Ray v. Smith, 84 U.S. 17 Wall. 411 411 (1873)

Ray v. Smith

84 U.S. (17 Wall.) 411


1. Although it may be conceded that notice of demand and nonpayment of a note need not be given to an endorser who has received funds from the maker, indisputably and only for the purpose of paying the note whenever presented (an endorser in such a case becoming liable as a principal debtor), yet as such a rule does not apply when the endorser having funds of the maker has them not in that way, but only from the profits of a business in conducting which he was a partner of the maker, and is simply authorized to apply the funds so in his hands to the payment

Page 84 U. S. 412

of notes at their maturity, and thus may have parted with them a certain time after the maturity -- in such a case it is error to take away from the jury the question whether the note was legally presented to the maker for payment and whether notice of dishonor was legally given to the endorser. The most that in such a case can properly be asked by the holder of the notes is that the evidence should be submitted to the jury to find whether it proved that the defendant had become the principal debtor by arrangement between him and the maker, with instructions that if it did, the plaintiff was entitled to recover, and that if it did not, the endorser could not be held liable without proof of reasonable demand upon the maker, and notice.

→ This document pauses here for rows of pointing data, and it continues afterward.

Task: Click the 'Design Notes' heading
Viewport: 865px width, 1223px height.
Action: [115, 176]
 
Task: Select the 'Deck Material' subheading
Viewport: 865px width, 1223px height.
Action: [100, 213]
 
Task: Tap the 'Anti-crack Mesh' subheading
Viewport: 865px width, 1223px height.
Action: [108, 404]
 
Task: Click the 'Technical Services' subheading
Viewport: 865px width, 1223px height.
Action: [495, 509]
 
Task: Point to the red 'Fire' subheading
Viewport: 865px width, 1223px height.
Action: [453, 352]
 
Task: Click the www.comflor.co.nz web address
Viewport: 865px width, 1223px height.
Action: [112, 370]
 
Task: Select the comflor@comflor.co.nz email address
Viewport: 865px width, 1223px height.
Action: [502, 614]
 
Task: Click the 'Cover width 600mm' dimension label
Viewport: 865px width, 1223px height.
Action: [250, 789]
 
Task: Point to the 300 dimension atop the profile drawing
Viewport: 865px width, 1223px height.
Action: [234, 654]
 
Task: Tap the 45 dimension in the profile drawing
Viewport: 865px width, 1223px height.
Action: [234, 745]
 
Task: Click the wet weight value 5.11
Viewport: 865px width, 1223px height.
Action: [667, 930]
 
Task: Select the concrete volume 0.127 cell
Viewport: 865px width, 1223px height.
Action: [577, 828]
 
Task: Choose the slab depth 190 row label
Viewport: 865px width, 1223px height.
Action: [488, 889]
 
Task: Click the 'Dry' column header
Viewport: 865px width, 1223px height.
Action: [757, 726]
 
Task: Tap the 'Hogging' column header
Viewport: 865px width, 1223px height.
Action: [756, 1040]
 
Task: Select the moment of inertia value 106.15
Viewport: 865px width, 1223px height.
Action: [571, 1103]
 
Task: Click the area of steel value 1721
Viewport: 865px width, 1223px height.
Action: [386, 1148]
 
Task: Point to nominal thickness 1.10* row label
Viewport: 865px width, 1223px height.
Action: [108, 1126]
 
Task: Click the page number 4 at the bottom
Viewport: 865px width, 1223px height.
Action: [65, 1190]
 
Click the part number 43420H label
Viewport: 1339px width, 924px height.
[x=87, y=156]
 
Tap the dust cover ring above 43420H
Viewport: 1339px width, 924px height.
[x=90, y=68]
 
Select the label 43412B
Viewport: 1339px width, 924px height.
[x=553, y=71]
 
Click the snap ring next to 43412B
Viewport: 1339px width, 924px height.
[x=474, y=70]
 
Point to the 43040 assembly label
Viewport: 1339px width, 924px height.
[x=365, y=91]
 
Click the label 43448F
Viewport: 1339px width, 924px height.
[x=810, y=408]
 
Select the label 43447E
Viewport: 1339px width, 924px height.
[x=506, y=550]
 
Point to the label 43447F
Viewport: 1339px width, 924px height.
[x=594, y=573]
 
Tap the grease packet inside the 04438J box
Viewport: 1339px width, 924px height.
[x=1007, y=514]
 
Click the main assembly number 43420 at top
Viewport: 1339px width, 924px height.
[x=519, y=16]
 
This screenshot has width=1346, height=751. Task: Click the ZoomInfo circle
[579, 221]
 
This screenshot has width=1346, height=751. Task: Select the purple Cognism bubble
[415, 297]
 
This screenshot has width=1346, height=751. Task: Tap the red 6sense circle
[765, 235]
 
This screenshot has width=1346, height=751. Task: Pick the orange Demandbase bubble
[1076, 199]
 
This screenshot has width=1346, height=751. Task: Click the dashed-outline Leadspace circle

2. Though a party may have taken exception before a trial to the refusal of a court then to suppress a deposition, yet if he allow the deposition to be read on the trial without opposition, he cannot avail himself, in this Court, of his previous exception.

Smith, in November, 1866, sued Ray in the court below as the endorser of two negotiable notes, made by one Harkaway. The notes were both dated April 12, 1861, and were made payable at the Bank of Mobile, one on the 1st day of March, 1862, and the other on the 1st day of November, in the same year. Both the maker and the endorser were then, and continued to be, citizens of the State of Alabama, and the holder of the notes was and continued to be a citizen of the State of New York. When the notes fell due in 1862, they were not presented for payment, in consequence of the war of the rebellion then existing, but they were presented in 1866, a certain time after the close of the war, and were dishonored. Notice of the dishonor was then given to the endorser.

The plaintiff alleged in his declaration, as an excuse for the nonpresentation of the notes at the time when they fell due, the existence of the civil war and the residence of the holder in the State of New York and that of the maker and endorser in Alabama, regions then at war with each other, and alleged further that he had presented the notes and given notice of the dishonor within a reasonable time after the termination of the war, specifying the date of the presentation &c. The defendant set up that the date named

Page 84 U. S. 413

was not reasonable in point of time. And evidence was given as to when the war ended and intercourse was resumed, when the notes could have been presented, and when they were in fact presented.

A portion of the evidence (descriptive of the course of business out of which the claim arose) was derived from a deposition of the plaintiff, taken de bene esse, which before the trial the defendant had moved to suppress. The court on this motion refused to suppress it. An exception was taken to this refusal, but on the trial it was read without objection.

It appeared in evidence that the maker of the notes, and Ray, the endorser, were partners in a business which was actively conducted by Ray; that after the notes were endorsed to the plaintiff and before their maturity, Ray had in his hands of the profits of the business, belonging to the maker, a sum larger than the amount of the two notes, that this sum remained in his hands until after the notes matured, and that he was authorized to apply it to their payment, at their maturity. But it also appeared that he could not find the notes at their maturity, nor until the spring of 1866, at which time, as already said, they were presented to the maker for payment, and that before they were thus presented, the maker had instructed the defendant to apply the sum in his hands to the payment of other debts, which the defendant had done.

The court charged:

"If there were no evidence in this case that the maker of the notes in suit had provided the endorser with funds to discharge them at maturity, then the question whether the notes were legally presented for payment and the question whether legal notice of protest was given to the endorser would have had to be submitted to the jury. The evidence on this point is that Ray was provided by the maker of the notes with the means of indemnifying himself against his endorsement. He need not have parted with these means until the notes were paid and in his possession. He chose to do so, however, and cannot now complain of the want of demand on the maker or notice of

Page 84 U. S. 414

protest to himself. I therefore direct your verdict for the plaintiff for $1,124.50, with interest thereon from the 4th March, 1862, and for $1,124.50, with interest thereon from the 4th November, 1862."

To this charge the defendant excepted, and offered to state to the court the grounds of his exceptions; but the court refused any such statement.